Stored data
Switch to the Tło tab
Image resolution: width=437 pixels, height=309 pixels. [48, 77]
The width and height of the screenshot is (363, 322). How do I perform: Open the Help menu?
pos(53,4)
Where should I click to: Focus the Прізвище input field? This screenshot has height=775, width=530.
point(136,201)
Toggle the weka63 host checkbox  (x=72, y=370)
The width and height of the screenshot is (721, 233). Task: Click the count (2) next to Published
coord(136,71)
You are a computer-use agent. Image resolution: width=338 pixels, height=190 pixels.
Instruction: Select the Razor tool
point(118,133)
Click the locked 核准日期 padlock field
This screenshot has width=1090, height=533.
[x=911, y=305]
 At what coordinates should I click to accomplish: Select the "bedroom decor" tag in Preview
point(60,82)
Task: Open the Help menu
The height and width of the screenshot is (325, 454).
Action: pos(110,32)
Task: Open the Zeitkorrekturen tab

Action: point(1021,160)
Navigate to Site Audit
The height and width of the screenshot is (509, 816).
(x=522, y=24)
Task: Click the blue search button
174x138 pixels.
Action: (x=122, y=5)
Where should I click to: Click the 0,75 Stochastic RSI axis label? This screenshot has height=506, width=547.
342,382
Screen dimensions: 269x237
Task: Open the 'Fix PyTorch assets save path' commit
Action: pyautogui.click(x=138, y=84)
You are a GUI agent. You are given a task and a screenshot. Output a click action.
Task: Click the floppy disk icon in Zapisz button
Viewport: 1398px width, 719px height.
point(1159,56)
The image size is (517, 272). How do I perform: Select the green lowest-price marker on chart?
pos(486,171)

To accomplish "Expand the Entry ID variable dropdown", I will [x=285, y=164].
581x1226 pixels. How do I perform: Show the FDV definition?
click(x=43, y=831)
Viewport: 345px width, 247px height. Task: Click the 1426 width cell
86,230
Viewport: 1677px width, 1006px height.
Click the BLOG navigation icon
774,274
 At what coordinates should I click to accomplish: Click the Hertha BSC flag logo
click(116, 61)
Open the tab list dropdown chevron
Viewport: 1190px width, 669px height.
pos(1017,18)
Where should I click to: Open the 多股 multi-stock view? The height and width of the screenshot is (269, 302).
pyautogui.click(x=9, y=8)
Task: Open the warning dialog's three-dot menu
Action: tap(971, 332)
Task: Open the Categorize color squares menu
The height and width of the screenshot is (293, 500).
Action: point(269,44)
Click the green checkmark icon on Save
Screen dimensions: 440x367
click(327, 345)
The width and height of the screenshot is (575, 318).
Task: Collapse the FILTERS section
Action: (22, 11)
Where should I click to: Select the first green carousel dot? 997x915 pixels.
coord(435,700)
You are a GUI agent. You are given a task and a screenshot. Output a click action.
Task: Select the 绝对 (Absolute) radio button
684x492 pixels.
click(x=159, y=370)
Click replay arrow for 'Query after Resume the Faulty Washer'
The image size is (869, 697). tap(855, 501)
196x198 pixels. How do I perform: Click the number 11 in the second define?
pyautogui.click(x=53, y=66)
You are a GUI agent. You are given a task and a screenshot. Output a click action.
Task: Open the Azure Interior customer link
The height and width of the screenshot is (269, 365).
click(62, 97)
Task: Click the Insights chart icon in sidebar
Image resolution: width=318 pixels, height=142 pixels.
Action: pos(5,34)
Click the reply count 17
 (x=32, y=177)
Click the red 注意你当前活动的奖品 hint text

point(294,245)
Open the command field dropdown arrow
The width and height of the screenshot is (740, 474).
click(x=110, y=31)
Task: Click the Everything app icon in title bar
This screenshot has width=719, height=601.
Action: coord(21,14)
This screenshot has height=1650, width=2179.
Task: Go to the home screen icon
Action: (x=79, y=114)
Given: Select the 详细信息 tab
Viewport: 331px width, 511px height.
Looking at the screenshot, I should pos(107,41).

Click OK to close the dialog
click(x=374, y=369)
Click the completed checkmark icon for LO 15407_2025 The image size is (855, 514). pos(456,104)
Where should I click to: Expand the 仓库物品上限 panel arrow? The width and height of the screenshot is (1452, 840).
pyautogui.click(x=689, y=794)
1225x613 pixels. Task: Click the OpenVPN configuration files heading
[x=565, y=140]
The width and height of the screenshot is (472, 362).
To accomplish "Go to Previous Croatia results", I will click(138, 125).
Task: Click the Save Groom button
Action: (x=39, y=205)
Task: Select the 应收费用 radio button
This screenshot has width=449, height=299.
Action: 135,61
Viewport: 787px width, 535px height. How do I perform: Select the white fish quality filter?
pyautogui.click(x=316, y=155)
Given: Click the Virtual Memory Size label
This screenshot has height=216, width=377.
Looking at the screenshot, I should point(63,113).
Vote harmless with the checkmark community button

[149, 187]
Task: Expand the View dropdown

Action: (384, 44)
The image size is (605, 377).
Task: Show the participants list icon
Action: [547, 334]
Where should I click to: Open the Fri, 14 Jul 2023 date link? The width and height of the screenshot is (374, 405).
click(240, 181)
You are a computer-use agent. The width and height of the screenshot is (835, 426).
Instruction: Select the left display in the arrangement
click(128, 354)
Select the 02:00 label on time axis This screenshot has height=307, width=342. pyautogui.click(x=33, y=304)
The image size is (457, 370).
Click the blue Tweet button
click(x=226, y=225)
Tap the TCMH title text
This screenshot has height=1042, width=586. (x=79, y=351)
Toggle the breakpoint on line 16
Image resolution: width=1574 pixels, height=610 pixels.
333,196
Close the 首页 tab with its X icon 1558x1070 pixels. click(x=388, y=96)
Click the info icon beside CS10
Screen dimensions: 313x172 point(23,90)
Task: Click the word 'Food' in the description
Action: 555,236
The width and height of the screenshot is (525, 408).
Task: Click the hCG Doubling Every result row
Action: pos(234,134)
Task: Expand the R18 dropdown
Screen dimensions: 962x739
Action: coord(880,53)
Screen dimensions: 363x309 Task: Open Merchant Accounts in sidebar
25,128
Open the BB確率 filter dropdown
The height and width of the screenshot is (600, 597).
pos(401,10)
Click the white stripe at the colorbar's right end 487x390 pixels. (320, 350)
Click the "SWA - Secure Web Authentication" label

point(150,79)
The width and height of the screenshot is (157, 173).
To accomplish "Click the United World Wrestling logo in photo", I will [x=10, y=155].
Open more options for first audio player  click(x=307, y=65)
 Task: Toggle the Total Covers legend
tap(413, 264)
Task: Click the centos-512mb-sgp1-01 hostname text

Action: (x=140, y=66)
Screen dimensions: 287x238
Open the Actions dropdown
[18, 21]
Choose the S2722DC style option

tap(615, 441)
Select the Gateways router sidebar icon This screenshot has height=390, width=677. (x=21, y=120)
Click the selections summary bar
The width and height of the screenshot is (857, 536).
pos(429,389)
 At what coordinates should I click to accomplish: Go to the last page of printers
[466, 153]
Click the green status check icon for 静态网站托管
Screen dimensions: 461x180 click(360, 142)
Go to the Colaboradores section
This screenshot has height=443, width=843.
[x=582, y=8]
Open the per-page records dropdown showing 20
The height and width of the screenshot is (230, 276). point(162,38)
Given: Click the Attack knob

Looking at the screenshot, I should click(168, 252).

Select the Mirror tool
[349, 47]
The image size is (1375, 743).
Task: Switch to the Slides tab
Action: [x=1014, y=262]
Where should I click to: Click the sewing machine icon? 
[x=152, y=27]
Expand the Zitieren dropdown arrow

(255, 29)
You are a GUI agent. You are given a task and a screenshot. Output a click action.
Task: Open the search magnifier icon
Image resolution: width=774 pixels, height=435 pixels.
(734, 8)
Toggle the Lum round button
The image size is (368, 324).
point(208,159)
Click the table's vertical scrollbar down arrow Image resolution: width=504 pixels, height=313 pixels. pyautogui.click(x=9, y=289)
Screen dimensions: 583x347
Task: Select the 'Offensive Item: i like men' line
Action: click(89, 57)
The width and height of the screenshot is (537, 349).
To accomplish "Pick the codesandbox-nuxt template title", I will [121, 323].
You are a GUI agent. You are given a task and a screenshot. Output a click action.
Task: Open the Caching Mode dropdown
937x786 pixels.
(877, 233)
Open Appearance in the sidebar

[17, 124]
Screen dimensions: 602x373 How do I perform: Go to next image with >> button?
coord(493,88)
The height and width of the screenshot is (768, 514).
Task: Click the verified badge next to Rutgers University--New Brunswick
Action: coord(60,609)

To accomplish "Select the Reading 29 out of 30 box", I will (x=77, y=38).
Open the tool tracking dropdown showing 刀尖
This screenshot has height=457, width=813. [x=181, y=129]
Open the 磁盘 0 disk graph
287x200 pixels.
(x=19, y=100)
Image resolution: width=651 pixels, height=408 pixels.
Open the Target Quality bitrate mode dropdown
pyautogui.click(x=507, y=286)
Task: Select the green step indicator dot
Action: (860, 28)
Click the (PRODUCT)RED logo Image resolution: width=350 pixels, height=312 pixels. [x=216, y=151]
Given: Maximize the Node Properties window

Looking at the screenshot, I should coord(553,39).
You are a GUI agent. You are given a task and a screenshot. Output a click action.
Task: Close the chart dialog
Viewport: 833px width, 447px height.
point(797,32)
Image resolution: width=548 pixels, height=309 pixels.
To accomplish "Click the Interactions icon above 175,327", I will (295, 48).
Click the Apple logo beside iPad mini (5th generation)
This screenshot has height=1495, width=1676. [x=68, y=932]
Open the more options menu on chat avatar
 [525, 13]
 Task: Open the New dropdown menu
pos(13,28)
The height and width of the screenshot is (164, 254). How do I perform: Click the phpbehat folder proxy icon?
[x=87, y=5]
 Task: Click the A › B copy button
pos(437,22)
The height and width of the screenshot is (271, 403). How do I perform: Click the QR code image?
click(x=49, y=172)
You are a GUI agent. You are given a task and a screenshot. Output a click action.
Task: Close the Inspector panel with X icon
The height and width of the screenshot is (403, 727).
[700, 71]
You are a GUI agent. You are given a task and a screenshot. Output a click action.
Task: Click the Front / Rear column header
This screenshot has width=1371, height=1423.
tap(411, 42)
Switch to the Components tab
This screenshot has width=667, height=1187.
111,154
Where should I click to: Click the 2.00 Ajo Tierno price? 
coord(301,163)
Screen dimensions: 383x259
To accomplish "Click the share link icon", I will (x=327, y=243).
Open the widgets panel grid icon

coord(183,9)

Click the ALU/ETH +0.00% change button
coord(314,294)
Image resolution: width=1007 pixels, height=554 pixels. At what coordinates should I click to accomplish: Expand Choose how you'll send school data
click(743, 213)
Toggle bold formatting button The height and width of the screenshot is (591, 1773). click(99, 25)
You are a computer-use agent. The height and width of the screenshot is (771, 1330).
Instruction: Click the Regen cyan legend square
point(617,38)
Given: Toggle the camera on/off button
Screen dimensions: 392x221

_Task instructions:_ From the data, pick out every line that includes "search".

_Task output:_
Task: Click the blue search button
Task: Open the search magnifier icon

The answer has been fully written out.